Segregated Fund Protection Recommendations Listed by NGFA
As federal regulators and Congress continue to seek an explanation for the disappearance of up to $1.6 billion in investor money following the collapse of MF Global (MFG), the National Grain & Feed Association (NGFA) is completing an evaluation of current federal investor protections and has issued preliminary recommendations for increasing segregated account oversight. The association plans to complete its MF Global Task Force work by June, and more recommendations may be offered at that time, NGFA said. In letters to the House and Senate Agriculture Committees and the Commodity Futures Trading Commission (CFTC), NGFA recommended consideration of the following new or enhanced protections for investor accounts: The CFTC should require daily reporting of segregated fund positions to both the commission and to the self-regulatory organization (SRO); the commission should require daily reporting of segregated fund investments by futures commission merchants (FCMs), “detailed by maturity and quality” to both the SRO and the CFTC; the CFTC should conduct a formal review of FCM investment options for customer funds and consider further limiting allowable investments; any significant change in investment policy or holdings should be reported by FCMs to the SRO and the CFTC; FCMs should be required to provide greater transparency on investments through postings on the CFTC website, FCM websites and/or in customer prospectuses; FCM reporting needs enhanced monitoring by the CFTC and the SRO, including more detailed and frequent monitoring; the commission should require the signatures of two authorized principals at each FCM when funds are moved out of a segregated account to a non-customer account; FCMs should be required to immediately provide notice to the SRO and the commission if the company shifts more than a set amount of excess dollars in segregated accounts to non-customer accounts; the CFTC should conduct a “rigorous review” of capital requirements for FCMs and broker-dealers and review double-counting on required capital when a firm is both a broker-dealer and a FCM; and FCMs should be required by the SRO to certify policies and procedures to ensure the safety of customer segregated accounts and compliance with all rules and regulations. All SRO examinations should require principals of SROs to certify policies and procedures are adequate, effective and are followed by the FCM.
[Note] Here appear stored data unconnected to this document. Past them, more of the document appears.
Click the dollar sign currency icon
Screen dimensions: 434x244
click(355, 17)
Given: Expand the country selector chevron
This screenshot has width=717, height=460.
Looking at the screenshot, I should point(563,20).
Canada, Mexico File Appeal in WTO COOL Case
As expected, the governments of Canada and Mexico this week filed counter appeals with the World Trade Organization (WTO) to head off a U.S. appeal of the 2011 WTO decision that the U.S. country-of-origin labeling (COOL) regulations on meat, produce and fish violate global trade rules. Last November, the WTO agreed with a complaint filed by Mexico and Canada that U.S. COOL regulations, emanating from the 2008 Farm Bill, treat imported livestock less favorably than domestic livestock. The two governments are also hedging their bets should the WTO Appellate Body approve the U.S. appeal, filing a number of conditional appeals that the COOL regulations do not meet the U.S.’s rationale of providing “clear and accurate” consumer information, and the U.S. could have resorted to less trade-restrictive measures to provide consumer information.